Below you’ll find my first Weekly Digest, which will always be free. This is where I tell you about what I’ve been waffling about during the week, what events and programmes I might have coming up, and tell you what next week’s content will include. You’ll see snippets of my articles, and teasers about what is to come. You’lll also find periodic book previews like the one I did for Clare Mulley’s book when I have lovely friend releasing something new.
For paid subscribers there will be a minimum of two articles a week, as well as extras like the After Hours podcast, in which Charly White and I are currently cackling about the sex lives of royals. So far other perks already include helping students with essays. Paid subscribers will also get first dibs on some of Istoria’s trips and tours that I happen to be working on.

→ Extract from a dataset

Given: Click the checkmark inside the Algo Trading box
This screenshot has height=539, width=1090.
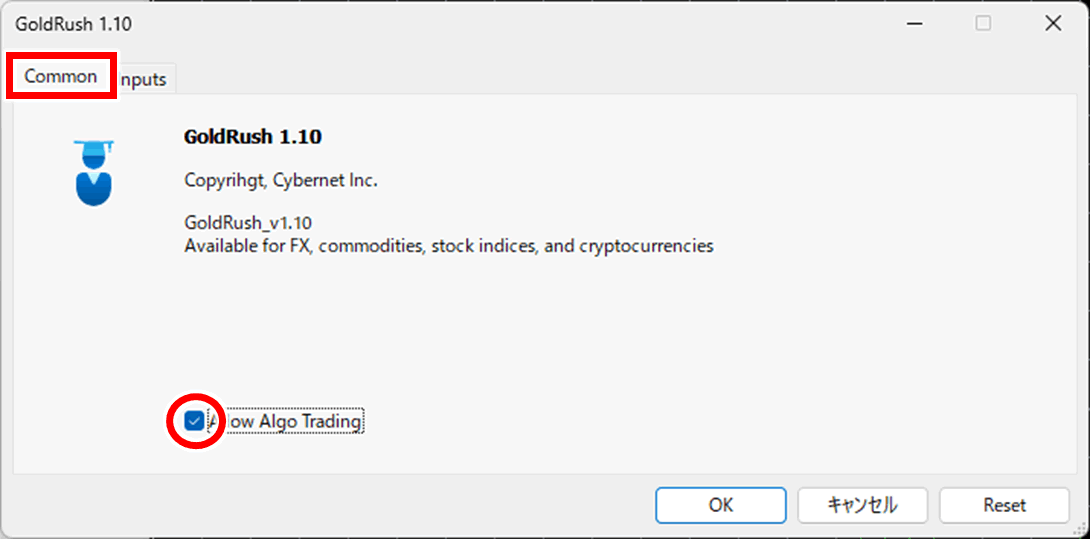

This online magazine is a reader-supported publication. To help facilitate my history habit, thereby giving me the chance to convert this addiction into shiny articles for you, please consider becoming a paid subscriber. For the cost of a single take-away coffee each month, you save me from doing some turgid office job and giving up history to be a grown up. It also accelerates you to the top of my favourites list, and puts you in line for prizes!
THIS WEEK
Last weekend I brought you an article on the first person to believe in Islam. The idea came from part of a book called A History of Islam in 21 Women by the very lovely Hossein Kamaly, who we interviewed for History Hack in lockdown. It might surprise you to learn that the first person to adopt the teaching of the Prophet was none other than his wife, and so I went digging in search of her story. The sheer diversity of the Islamic experience is staggering. Generalising that Islamic women live oppressed lives is like saying that all Jews follow strict orthodox rules, and it turns out the very first of them embodied this:
‘His wife’s standing would become of massive importance to broadcasting the Prophet’s message and having the clout to make people listen. Khadija was well placed in Mecca society to protect her husband from the backlash that his lofty message would undoubtedly have. The Prophet himself was had been an orphan since about the age of five, with no tribal pedigree, but he was backed by this formidable woman and this is what kept him afloat. Khadija was not only strong-willed, but she brought a lot of money into the household. She was an astute businesswoman. Involved in long-distance trade, she was amongst a large number of local merchants who sold endless supplies of things like leather and animals skins to the Roman Army. One source claims that when her tribe’s caravans assembled, hers was as large as all the others combined.’
You can read the full article here.
On Monday I gave you the most ADHD thing I’ve ever written in honour of the 40th anniversary of the theatrical release of Gremlins. Employing William Shatner, Will Smith, Roald Dahl, Walt Disney and then finally Steven Spilberg I made the case for it being a war film. This is how it started:
‘In 1923, a Fleet Air Arm pilot who had been on a bender the night before took off in an aircraft with a record of engine trouble and ended up face planting into a nearby body of water. His explanation, when he was picked up, was that the night before (when he was drinking, a lot) miniature people jumped out of his beer bottle. They had plagued him all the night long and now, sober as a judge and dripping wet as he was retrieved, the pilot claimed these little buggers had entered his engine, tampered with it, meddled with his controls and caused him to crash.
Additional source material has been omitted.